Please retype the lines of the listing, from its first line through the line containing "pos(440,845)", with both ends included.

Listing excerpted from a collection
# # # # #

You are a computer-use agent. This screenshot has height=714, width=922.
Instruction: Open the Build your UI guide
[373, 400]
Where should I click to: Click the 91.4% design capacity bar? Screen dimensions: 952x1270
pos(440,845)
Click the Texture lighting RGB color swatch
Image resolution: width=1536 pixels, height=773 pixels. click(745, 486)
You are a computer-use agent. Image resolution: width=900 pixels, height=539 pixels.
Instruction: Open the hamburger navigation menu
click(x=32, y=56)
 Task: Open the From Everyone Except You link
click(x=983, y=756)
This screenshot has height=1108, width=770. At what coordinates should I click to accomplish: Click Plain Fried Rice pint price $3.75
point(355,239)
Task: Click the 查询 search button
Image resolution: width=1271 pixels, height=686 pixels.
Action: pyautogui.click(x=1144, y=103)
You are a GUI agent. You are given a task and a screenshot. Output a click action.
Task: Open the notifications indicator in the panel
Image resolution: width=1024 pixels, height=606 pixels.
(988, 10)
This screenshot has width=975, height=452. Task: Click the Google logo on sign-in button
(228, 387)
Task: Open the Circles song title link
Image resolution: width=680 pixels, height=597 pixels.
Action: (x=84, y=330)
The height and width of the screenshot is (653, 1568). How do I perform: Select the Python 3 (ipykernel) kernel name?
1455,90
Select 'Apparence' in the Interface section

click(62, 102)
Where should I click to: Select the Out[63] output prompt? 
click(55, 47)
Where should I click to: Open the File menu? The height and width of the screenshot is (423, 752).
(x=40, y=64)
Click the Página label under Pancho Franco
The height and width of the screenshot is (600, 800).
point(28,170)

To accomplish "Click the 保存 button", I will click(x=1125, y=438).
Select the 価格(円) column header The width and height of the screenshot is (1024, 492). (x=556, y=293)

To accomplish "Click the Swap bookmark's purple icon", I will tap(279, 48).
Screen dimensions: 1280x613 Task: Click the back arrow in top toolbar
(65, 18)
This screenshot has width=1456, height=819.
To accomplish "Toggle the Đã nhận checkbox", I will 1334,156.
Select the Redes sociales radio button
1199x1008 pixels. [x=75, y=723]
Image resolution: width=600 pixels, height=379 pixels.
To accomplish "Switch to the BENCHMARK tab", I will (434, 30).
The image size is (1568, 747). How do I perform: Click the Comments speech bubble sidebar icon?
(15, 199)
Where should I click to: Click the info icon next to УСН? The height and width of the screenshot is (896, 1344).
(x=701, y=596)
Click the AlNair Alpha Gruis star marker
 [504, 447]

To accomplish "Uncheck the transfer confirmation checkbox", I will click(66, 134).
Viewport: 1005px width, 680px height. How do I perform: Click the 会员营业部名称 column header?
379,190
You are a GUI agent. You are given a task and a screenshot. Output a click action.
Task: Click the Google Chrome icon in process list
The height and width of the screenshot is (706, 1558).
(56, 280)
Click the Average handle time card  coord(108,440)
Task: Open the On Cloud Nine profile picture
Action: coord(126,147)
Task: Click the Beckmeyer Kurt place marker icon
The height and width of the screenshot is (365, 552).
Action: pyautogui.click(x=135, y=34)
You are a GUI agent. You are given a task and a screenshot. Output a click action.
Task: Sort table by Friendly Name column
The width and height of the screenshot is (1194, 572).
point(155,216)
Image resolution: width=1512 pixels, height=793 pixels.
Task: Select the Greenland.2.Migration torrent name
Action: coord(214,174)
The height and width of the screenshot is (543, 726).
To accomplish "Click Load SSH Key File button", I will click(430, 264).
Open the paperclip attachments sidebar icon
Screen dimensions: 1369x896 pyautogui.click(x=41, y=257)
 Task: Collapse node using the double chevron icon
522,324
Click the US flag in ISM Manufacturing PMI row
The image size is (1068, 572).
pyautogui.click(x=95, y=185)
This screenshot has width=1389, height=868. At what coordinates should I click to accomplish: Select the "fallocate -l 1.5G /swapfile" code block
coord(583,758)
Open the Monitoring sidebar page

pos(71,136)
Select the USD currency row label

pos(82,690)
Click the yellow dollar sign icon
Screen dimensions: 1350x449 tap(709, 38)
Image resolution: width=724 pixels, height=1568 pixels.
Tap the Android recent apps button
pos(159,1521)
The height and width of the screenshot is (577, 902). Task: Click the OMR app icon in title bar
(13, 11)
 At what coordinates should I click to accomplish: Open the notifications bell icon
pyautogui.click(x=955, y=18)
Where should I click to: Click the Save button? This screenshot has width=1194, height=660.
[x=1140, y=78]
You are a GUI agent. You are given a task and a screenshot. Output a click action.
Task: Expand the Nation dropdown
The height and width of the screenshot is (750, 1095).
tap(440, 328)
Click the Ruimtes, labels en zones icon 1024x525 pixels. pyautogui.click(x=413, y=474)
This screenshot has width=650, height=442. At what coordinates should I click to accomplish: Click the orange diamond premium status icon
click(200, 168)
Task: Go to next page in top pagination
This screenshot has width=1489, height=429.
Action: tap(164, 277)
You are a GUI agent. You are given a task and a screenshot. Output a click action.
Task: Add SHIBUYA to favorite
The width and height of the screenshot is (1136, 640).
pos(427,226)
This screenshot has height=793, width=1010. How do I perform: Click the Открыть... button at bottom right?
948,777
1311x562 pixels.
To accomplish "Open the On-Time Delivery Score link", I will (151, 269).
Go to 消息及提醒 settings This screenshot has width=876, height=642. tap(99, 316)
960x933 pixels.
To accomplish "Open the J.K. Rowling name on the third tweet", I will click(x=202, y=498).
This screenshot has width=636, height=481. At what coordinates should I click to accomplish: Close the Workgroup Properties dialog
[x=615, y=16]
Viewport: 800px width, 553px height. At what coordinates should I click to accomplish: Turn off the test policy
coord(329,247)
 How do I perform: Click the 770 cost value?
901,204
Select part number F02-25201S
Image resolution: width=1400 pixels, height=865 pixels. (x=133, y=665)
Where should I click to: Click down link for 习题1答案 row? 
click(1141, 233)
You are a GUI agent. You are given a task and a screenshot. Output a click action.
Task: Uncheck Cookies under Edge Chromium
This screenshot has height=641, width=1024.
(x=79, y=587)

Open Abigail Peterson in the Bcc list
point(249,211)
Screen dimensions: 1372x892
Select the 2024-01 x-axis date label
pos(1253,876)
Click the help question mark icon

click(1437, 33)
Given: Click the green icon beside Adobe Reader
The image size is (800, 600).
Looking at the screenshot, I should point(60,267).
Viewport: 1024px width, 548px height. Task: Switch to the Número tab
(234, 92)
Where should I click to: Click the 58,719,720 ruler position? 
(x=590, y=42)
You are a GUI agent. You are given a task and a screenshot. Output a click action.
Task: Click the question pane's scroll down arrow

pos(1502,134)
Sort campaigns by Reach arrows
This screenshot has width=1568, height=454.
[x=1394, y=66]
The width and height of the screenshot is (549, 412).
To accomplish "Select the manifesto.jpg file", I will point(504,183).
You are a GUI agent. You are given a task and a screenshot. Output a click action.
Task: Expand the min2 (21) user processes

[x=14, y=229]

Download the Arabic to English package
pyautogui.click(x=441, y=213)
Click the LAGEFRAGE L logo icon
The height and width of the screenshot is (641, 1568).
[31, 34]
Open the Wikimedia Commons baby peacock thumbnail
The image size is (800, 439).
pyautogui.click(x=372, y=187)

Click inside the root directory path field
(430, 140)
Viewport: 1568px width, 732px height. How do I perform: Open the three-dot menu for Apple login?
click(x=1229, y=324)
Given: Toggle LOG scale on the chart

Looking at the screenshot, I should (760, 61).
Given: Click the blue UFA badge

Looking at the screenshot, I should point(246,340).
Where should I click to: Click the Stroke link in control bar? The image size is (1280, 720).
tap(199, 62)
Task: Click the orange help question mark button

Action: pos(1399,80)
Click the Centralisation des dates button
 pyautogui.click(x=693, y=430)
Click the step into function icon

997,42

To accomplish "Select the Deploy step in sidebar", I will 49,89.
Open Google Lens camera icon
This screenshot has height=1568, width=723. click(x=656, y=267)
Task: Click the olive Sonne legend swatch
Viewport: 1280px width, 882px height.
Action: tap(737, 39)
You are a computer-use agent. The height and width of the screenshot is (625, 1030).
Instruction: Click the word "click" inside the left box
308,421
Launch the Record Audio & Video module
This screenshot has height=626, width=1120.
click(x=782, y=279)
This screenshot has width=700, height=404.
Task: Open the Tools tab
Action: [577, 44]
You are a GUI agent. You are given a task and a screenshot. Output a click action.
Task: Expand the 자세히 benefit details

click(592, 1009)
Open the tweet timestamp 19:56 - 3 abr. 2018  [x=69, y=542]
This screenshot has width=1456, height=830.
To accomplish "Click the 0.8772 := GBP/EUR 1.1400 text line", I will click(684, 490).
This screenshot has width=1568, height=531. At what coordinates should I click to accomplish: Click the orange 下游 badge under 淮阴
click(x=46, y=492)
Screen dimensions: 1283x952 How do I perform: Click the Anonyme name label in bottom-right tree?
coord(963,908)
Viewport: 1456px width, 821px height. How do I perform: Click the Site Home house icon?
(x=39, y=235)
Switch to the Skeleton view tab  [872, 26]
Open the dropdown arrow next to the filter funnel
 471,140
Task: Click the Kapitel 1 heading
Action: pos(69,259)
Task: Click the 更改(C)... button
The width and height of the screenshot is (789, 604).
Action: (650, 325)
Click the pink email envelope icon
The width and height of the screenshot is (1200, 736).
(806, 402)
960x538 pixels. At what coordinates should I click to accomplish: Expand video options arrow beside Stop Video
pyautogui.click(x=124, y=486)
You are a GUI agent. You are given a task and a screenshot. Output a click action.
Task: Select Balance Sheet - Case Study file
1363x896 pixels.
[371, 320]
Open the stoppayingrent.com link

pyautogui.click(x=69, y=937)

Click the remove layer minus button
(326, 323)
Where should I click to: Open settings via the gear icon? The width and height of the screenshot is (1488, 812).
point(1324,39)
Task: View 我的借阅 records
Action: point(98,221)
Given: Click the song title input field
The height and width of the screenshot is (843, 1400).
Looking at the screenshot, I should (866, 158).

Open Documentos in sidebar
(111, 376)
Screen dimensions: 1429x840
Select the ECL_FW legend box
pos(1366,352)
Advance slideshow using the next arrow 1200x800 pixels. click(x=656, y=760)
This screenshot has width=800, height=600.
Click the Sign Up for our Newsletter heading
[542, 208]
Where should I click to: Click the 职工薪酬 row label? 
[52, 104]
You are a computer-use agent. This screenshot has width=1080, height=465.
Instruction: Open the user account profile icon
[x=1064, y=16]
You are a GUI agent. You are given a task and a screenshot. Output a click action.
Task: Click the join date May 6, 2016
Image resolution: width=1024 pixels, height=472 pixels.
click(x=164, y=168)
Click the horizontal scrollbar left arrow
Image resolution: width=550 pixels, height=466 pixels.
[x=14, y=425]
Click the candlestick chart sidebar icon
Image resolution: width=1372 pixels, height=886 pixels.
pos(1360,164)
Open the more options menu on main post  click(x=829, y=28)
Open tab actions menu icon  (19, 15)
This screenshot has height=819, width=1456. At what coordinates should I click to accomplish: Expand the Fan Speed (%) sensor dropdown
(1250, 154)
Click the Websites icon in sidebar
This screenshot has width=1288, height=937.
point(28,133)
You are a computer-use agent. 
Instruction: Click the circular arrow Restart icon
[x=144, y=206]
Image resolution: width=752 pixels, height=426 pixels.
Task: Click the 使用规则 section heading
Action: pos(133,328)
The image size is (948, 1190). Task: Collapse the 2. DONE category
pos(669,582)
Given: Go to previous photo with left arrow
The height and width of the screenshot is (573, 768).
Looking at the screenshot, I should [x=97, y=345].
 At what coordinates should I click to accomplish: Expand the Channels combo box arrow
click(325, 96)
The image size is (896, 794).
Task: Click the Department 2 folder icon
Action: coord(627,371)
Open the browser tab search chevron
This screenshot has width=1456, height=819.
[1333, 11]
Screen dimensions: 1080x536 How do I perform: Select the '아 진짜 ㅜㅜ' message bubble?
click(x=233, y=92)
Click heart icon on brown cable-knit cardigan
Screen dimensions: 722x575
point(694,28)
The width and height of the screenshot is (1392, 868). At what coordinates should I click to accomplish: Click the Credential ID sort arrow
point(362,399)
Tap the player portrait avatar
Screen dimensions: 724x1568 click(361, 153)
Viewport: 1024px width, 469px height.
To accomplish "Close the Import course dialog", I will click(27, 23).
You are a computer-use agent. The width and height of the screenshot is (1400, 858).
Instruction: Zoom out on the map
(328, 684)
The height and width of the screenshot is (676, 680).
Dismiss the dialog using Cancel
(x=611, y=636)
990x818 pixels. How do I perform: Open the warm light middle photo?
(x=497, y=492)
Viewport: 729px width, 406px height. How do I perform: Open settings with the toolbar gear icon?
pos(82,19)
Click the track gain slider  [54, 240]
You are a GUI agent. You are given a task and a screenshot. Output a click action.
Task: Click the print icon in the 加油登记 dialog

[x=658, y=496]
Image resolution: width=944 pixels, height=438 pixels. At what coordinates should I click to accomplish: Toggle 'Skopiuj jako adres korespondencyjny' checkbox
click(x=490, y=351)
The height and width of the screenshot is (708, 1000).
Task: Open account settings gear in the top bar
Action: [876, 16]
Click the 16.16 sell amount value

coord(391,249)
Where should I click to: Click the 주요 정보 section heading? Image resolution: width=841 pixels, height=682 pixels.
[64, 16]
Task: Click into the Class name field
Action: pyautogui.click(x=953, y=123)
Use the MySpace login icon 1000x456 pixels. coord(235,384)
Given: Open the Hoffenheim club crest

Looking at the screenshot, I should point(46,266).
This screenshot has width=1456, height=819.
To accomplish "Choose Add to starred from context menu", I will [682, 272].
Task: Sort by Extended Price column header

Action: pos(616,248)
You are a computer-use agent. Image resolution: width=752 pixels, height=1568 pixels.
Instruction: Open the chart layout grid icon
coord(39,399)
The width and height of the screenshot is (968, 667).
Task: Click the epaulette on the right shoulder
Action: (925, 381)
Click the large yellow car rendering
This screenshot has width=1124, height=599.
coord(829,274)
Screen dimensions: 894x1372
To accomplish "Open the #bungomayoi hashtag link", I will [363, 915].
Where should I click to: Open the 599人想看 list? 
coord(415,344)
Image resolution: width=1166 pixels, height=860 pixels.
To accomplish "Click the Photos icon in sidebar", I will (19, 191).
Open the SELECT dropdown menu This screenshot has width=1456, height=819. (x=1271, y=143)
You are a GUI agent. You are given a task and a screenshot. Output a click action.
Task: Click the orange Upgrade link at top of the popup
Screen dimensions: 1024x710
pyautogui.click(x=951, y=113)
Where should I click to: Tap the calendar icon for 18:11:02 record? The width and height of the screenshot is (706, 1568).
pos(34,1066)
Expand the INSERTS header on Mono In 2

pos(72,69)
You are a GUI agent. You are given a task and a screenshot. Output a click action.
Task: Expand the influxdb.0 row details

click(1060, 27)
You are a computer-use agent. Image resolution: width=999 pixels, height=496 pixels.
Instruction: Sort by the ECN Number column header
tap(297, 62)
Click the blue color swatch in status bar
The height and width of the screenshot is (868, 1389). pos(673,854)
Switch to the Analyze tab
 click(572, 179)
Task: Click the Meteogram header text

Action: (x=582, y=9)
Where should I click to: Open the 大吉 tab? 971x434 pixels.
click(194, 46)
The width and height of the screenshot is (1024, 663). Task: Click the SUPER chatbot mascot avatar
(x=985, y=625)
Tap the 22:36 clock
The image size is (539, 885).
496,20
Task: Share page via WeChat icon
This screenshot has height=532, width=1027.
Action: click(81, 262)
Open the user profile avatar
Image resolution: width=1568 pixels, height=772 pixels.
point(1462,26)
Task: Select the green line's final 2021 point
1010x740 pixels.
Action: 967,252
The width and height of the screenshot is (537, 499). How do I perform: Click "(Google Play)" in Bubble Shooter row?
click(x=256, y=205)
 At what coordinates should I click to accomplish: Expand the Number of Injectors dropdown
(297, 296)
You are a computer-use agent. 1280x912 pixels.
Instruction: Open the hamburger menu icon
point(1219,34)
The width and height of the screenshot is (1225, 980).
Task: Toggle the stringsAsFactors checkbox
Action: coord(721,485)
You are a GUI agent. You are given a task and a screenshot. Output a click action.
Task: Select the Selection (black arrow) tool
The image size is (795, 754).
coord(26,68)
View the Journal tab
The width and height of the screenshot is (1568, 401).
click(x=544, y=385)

# # # # #

* _TASK RESULT_
You are a computer-use agent. This screenshot has height=714, width=922.
Instruction: Open the Build your UI guide
[373, 400]
Where should I click to: Click the 91.4% design capacity bar? Screen dimensions: 952x1270
pos(440,845)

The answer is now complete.